• **Goal of the exercise**:
Reproduce each record exactly, but exclude every picture.

------

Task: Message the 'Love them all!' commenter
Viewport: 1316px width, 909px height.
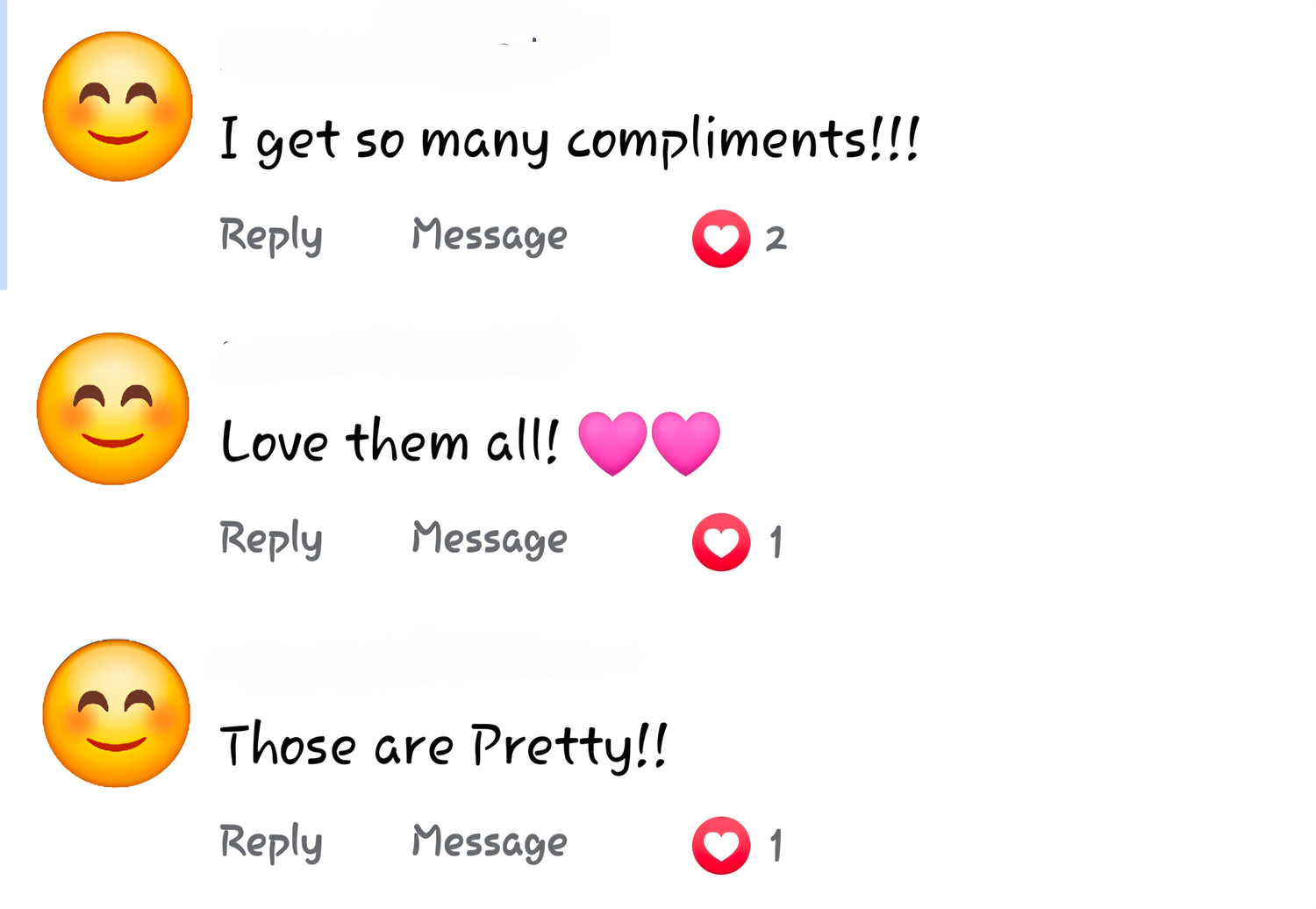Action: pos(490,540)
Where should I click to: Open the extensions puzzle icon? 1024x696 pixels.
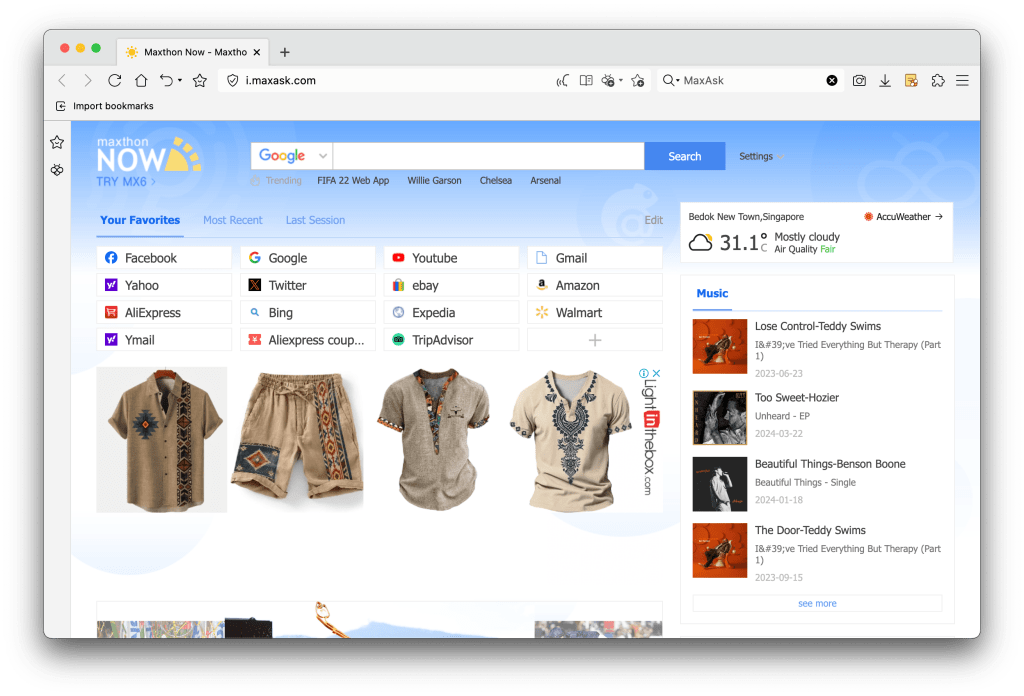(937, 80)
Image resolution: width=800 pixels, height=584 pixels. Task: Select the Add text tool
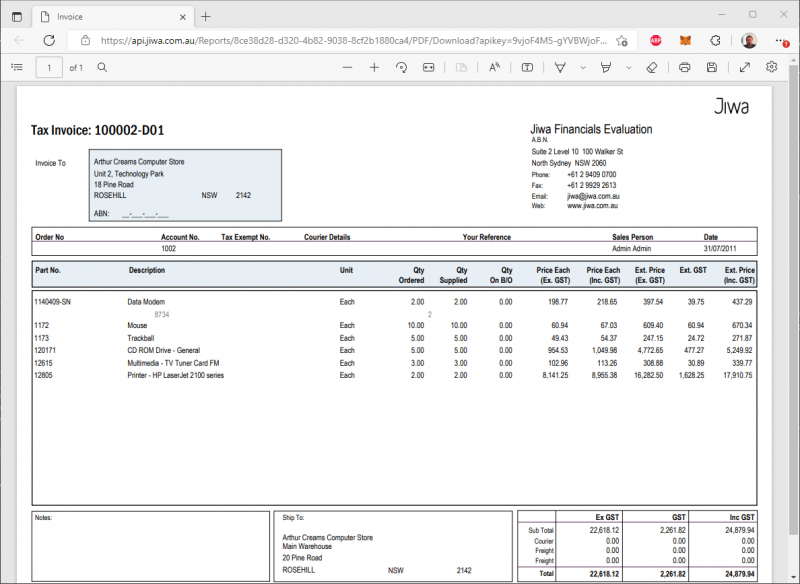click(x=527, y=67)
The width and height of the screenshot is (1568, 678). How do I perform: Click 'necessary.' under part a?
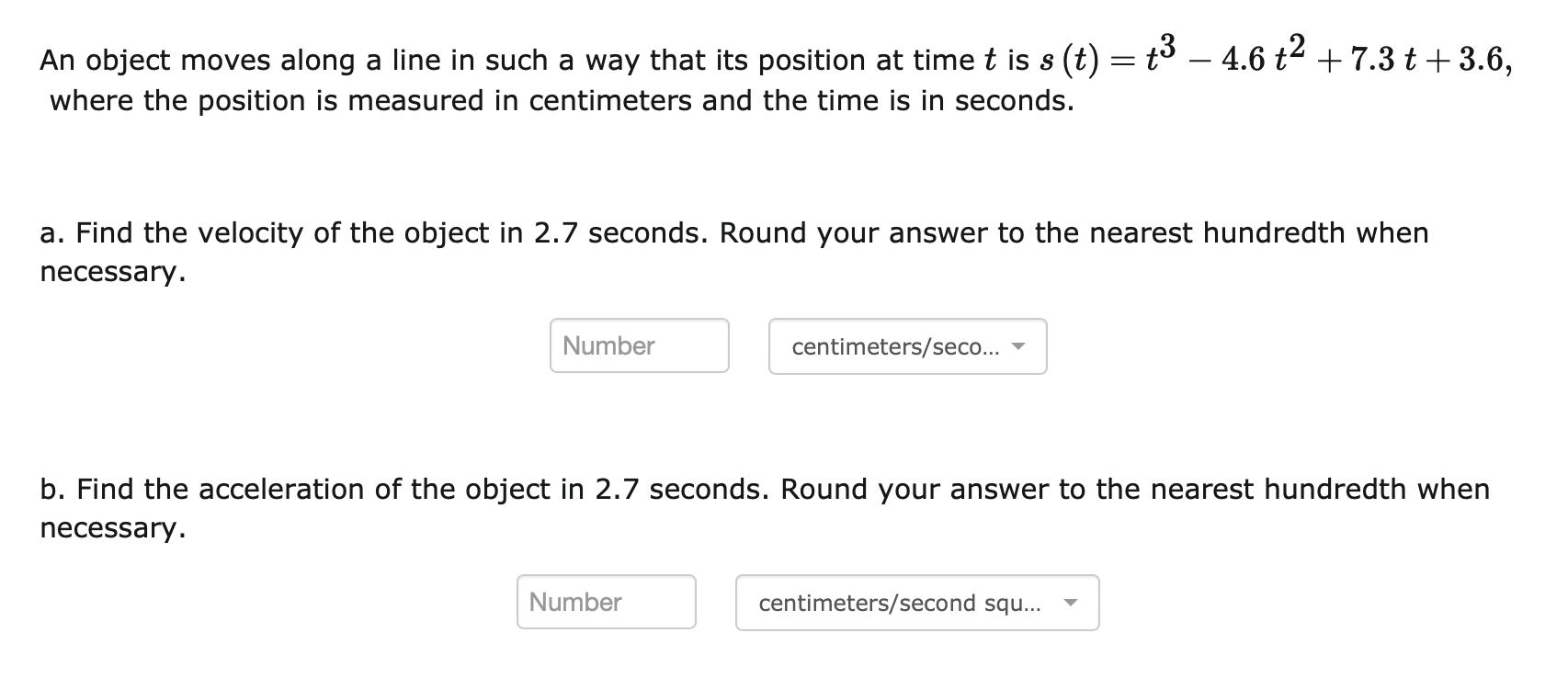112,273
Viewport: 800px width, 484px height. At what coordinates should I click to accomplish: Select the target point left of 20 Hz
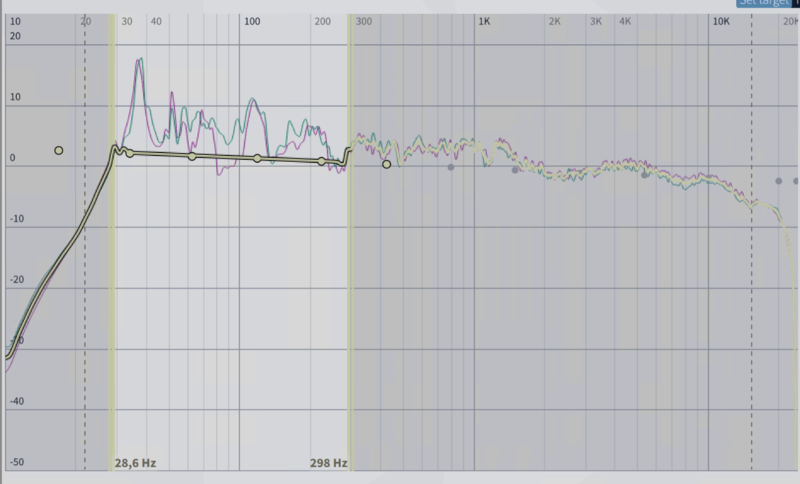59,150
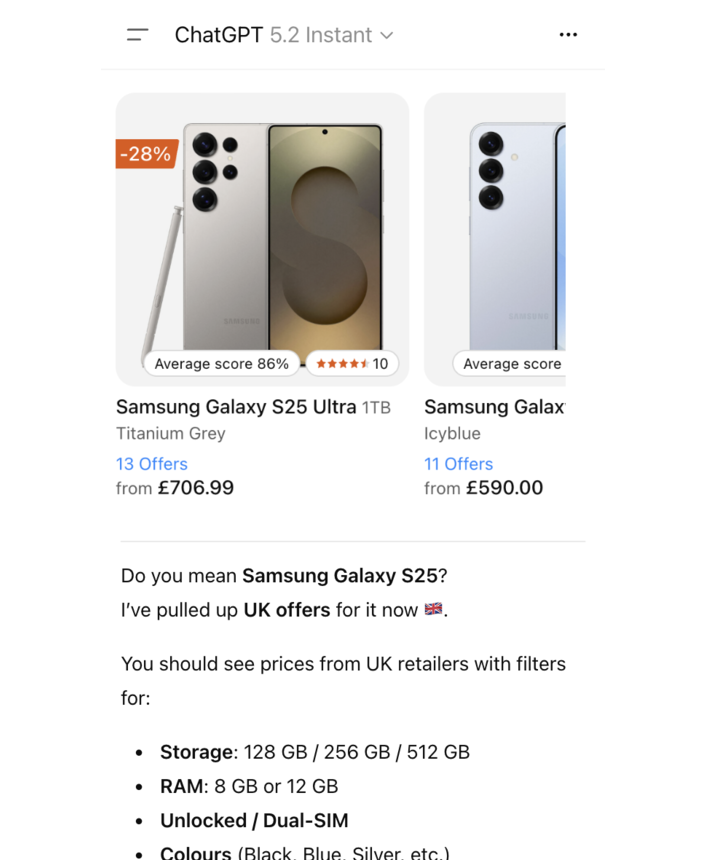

------

• **Solution for this task**:
Task: Message the 'Love them all!' commenter
Viewport: 1316px width, 909px height.
Action: pos(490,540)
Where should I click to: Open the extensions puzzle icon? 1024x696 pixels.
(937, 80)
Image resolution: width=800 pixels, height=584 pixels. Task: Select the Add text tool
click(x=527, y=67)
The width and height of the screenshot is (1568, 678). How do I perform: Click 'necessary.' under part a?
112,273
Viewport: 800px width, 484px height. At what coordinates should I click to accomplish: Select the target point left of 20 Hz
59,150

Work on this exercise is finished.